=== SELECTED EXCERPT ===

By Professor David Wilson

I FIRST met Dennis Nilsen shortly after his conviction on six counts of murder in November 1983 and his transfer to HMP Wormwood Scrubs the following day, where I was working as an assistant governor, and last encountered him in early 2018 when someone claiming to be “Dennis Nilsen” followed me on Twitter.

I had to call the governor of HMP Full Sutton, where Nilsen would die a few months later, to query whether one of our most notorious serial killers had managed to smuggle a mobile phone into the jail and was now communicating through social media.

In between these bookends, I met him another few times when I was still working in the prison service and, after I had left, he wrote to me on many occasions. I have at least 600 pages of A4 of his writings that he sent to me, with titles such as Orientation in Me: A Trick of the Light and Brain Damage: The Missing Element.

===

> _STATED PROBLEM A_
Copy the rows verbatim, from the line with "has width=1024, height=637." to the line with "tap(410, 1289)".

=== EXCERPTED DATA ===

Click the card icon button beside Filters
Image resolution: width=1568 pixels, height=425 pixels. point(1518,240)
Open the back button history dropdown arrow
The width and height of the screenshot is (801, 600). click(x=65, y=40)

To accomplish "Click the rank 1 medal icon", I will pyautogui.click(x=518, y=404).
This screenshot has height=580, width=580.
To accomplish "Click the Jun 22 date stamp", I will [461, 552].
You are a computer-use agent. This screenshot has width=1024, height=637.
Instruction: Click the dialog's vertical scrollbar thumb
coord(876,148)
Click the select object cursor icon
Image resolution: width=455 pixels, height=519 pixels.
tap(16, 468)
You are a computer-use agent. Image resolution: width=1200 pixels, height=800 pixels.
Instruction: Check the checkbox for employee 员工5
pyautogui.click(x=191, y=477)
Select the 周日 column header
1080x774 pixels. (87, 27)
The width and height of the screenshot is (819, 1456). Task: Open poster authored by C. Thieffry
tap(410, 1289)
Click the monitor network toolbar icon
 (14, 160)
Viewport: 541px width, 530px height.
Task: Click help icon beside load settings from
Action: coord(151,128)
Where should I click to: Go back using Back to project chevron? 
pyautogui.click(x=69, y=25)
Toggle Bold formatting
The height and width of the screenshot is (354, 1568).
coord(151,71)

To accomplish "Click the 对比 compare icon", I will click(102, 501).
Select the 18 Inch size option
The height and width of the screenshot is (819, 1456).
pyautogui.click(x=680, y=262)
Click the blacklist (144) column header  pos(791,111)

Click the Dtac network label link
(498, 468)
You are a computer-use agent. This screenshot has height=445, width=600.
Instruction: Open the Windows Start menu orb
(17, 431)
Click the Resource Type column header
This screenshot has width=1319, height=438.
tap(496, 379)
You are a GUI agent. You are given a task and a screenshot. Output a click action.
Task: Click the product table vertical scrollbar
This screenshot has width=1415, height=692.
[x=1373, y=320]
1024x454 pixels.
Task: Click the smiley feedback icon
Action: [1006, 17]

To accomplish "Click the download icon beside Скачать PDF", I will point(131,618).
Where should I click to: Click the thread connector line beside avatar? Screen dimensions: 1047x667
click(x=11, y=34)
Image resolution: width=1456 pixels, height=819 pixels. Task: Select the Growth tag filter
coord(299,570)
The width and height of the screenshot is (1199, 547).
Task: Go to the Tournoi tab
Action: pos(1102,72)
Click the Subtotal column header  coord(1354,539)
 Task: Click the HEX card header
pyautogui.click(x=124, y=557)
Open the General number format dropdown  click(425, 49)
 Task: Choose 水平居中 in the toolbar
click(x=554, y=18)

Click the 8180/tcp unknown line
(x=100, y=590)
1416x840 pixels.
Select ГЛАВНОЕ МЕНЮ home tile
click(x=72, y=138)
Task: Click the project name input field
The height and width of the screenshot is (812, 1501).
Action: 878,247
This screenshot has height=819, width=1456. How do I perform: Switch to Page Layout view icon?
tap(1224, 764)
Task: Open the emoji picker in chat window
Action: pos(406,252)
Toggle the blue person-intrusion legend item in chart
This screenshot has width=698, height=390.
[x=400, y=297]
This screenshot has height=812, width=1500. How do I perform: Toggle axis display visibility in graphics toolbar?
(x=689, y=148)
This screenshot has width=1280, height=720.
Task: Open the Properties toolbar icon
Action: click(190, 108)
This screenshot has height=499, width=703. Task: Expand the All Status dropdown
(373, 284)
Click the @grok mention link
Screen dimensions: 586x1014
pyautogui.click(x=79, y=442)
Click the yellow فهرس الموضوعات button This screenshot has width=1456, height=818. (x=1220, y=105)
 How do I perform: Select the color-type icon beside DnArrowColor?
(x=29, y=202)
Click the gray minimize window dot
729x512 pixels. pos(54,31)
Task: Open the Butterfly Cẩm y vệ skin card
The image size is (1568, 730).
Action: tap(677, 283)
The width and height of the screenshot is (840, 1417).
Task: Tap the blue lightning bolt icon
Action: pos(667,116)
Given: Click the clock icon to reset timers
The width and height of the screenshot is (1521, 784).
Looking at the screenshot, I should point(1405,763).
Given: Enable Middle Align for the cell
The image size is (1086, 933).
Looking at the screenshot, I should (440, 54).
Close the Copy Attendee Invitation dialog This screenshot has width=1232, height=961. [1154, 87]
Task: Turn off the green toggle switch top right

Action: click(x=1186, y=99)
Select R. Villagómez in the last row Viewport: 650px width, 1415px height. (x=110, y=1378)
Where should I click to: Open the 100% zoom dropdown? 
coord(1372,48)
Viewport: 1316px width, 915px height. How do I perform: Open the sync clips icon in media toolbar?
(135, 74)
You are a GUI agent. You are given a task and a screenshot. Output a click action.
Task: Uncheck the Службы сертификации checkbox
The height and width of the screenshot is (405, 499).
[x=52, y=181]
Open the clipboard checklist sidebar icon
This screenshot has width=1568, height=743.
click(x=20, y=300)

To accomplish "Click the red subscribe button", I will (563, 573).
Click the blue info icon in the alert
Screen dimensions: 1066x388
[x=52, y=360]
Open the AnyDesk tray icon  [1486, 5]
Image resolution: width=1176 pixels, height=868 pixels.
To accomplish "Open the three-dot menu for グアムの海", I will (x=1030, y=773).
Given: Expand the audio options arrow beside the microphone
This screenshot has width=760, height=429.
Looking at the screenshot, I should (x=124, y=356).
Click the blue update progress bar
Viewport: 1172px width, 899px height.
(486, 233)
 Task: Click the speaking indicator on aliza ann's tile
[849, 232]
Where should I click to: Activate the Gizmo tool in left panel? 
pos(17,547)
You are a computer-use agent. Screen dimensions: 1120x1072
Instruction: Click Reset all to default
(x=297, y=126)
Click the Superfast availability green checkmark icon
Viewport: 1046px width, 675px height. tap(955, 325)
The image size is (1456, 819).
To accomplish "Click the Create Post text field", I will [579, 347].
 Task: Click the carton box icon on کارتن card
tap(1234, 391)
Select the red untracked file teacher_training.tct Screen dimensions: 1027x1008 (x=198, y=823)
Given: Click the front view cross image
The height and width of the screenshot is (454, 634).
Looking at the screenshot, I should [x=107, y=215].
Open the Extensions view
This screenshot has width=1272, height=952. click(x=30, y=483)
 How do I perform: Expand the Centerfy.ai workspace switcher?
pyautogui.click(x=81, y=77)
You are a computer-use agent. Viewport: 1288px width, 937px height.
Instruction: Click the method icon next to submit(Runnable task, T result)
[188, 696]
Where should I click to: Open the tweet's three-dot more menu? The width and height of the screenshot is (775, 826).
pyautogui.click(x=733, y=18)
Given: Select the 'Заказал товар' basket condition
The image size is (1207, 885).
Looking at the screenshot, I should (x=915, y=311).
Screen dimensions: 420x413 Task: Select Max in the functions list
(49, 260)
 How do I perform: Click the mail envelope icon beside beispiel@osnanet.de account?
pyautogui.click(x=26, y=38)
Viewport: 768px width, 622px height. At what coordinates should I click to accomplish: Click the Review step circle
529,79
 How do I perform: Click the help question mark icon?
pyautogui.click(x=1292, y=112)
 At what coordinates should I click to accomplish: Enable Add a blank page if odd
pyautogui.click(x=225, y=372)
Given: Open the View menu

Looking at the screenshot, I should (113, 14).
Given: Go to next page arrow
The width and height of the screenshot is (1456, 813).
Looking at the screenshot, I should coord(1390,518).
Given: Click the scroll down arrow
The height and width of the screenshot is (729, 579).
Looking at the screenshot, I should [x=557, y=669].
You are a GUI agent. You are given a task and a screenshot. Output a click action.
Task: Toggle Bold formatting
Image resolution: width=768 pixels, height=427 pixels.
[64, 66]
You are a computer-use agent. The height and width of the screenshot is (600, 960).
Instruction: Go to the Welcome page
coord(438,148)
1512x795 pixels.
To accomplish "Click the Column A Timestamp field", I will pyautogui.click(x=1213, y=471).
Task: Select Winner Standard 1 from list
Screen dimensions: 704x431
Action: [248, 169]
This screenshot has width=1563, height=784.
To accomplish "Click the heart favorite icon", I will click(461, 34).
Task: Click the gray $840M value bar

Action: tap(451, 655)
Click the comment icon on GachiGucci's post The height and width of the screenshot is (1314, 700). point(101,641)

===

> _STATED PROBLEM B_
According to the passage about Dennis Nilsen, at which prison was the writer working as an assistant governor when he first met Nilsen?

> _WORKED SOLUTION A_
You are a computer-use agent. This screenshot has width=1024, height=637.
Instruction: Click the dialog's vertical scrollbar thumb
coord(876,148)
Click the select object cursor icon
Image resolution: width=455 pixels, height=519 pixels.
tap(16, 468)
You are a computer-use agent. Image resolution: width=1200 pixels, height=800 pixels.
Instruction: Check the checkbox for employee 员工5
pyautogui.click(x=191, y=477)
Select the 周日 column header
1080x774 pixels. (87, 27)
The width and height of the screenshot is (819, 1456). Task: Open poster authored by C. Thieffry
tap(410, 1289)

> _WORKED SOLUTION B_
HMP Wormwood Scrubs